Processing of information with optical spikes could present an alternative path with a reduced energy consumption. It could also be well suited in the framework of novel brain-inspired computation paradigms. We investigate the spiking and pulse train dynamics in a micropillar laser with integrated saturable absorber. The optically-pumped microcavity laser is based on a specifically optimized design. The solitary laser can emit sub-nanosecond Q-switched pulses above laser threshold. Below threshold, the laser is in the so-called excitable regime, a generic all-or-none kind of response also found in biological neurons. We demonstrate several neuromimetic properties of the micropillar laser including the relative and absolute refractory periods and the temporal summation. The latter gives rise to sensitive and fast coincidence detectors of optical signals. In the configuration with delayed optical feedback, the system is shown experimentally and theoretically to sustain controllable trains of dissipative temporal solitons controlled by adequate optical perturbations. We show that the pulse train can be started or resynchronized (retiming) with a single perturbation and that the system can store a large variety of temporal pulse patterns. We discuss the role of pump noise that may terminate a pulse train. We demonstrate a strong asymmetry in the effect of noise on the switch on and off processes, as well as a peculiar role played by noise timing. Besides its interest as a compact source of controllable pulses, this system can be arranged if needed in arrays leading to interesting prospects for artificial optical neural networks.

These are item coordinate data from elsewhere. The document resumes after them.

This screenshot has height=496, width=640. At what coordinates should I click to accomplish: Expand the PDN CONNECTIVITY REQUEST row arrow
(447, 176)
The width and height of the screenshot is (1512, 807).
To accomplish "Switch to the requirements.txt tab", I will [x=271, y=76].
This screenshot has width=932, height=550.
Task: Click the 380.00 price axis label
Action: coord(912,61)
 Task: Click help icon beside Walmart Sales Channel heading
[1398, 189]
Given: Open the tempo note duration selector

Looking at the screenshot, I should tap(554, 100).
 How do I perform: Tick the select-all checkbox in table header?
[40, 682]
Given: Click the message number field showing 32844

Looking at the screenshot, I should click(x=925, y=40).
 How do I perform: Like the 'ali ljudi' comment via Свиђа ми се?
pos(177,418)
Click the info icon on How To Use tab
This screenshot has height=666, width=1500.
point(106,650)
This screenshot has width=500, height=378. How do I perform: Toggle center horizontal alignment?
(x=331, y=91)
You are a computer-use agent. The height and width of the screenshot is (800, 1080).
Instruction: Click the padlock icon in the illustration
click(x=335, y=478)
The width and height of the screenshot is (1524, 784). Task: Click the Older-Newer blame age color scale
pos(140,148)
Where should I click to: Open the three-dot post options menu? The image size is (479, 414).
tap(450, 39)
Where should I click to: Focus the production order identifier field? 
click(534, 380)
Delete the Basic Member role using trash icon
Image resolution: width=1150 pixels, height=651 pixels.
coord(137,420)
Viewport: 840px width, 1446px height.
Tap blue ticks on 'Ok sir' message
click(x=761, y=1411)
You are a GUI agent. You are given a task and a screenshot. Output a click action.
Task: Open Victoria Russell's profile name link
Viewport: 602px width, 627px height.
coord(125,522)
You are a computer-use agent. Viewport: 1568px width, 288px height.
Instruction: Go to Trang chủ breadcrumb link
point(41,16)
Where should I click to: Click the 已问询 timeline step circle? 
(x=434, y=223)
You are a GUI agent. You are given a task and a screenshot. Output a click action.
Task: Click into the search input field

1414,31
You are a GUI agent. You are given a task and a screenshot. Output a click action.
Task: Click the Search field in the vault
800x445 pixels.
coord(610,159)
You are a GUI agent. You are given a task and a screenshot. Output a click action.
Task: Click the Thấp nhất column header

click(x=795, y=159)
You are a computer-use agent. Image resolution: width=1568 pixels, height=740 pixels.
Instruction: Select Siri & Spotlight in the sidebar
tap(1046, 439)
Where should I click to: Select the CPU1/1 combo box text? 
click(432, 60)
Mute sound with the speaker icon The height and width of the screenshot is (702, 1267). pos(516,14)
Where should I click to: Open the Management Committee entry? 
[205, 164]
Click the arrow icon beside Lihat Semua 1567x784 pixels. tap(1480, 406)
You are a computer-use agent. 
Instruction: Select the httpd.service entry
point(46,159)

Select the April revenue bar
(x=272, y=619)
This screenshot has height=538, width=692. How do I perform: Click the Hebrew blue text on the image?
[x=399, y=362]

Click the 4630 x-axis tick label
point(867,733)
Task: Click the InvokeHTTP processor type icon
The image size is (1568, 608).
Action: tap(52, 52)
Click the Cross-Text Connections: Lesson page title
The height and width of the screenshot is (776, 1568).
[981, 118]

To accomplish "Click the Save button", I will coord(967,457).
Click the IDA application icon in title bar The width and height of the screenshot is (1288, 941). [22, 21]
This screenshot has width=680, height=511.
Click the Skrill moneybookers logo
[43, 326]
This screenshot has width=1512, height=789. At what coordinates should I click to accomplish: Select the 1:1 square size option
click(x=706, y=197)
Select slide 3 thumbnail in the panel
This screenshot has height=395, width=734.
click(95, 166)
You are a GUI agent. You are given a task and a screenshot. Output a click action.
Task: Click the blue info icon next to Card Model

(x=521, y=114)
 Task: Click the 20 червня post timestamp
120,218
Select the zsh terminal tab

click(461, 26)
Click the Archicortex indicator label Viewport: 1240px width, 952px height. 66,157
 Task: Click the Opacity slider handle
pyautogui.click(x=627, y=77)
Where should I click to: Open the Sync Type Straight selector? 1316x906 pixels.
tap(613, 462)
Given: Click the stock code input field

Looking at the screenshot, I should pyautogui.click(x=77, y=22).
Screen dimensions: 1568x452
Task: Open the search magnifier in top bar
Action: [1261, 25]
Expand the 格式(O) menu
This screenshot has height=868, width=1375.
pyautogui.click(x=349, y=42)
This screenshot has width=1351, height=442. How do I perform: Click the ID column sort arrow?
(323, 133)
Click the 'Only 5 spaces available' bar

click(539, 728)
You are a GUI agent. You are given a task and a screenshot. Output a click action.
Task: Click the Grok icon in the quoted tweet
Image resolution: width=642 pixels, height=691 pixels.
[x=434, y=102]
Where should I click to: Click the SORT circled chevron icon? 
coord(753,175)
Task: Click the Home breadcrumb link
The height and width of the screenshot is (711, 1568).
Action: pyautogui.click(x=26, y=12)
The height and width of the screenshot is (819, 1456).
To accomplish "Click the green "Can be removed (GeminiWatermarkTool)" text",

Self-pulsing and nonlinear dynamics in micro and nanolasers

We present recent experimental and theoretical results on the nonlinear dynamics of semiconductor micro and nanolasers. Self-pulsing dynamics is encountered both in a compact and monolithic microlaser with intracavity integrated saturable absorber and in photonic crystal nanolasers. We propose a scheme for achieving self-pulsing in nanolasers based on asymmetrically coupled cavities and study theoretically its implementation in a photonic-crystal based system. On the other hand, short pulses with duration as short as 35 ps with multi-GHz repetition rates are found. Short pulses are experimentally evidenced in a micropillar laser with saturable absorber together with excitable dynamics. We evidence the passage between gain-switching and excitability and show optical response with a refractory period less than 250 ps.